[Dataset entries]
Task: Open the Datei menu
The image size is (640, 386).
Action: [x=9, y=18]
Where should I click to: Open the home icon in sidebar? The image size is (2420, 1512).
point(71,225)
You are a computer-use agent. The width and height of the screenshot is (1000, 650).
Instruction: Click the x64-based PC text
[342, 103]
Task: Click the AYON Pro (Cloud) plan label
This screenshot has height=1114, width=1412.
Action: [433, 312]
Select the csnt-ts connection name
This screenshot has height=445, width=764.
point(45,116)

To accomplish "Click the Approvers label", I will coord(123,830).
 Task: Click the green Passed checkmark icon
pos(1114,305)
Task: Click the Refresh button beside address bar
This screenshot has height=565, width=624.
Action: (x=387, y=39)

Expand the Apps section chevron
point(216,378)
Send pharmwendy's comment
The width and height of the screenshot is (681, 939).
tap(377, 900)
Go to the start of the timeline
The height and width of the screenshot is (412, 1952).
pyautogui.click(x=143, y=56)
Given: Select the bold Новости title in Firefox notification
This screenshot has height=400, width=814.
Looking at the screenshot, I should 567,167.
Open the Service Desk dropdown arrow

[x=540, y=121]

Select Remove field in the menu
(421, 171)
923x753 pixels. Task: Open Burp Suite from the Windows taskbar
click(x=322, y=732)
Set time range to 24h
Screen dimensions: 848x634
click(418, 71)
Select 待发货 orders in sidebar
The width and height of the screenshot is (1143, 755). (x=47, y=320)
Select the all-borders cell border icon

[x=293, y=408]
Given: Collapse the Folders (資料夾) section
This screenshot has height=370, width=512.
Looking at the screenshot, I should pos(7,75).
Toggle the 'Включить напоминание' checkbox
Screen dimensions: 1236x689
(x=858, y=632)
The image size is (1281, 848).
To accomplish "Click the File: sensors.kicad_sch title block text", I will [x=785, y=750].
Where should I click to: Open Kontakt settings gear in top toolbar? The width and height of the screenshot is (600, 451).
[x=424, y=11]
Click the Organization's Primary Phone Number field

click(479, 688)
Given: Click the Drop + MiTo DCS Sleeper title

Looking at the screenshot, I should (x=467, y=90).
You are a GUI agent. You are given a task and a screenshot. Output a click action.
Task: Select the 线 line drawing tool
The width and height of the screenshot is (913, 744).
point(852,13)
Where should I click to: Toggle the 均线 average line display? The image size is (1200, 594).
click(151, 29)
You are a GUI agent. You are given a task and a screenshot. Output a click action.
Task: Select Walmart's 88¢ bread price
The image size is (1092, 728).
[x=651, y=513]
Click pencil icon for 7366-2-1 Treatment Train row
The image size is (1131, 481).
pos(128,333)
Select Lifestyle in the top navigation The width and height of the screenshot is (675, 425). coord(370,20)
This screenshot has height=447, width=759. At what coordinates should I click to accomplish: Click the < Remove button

* WORK TO BE COMPLETED
Out of the data above, return each line where the word "will" can be found.

* THE ANSWER
To accomplish "Click the Approvers label", I will coord(123,830).
To accomplish "Click the File: sensors.kicad_sch title block text", I will [x=785, y=750].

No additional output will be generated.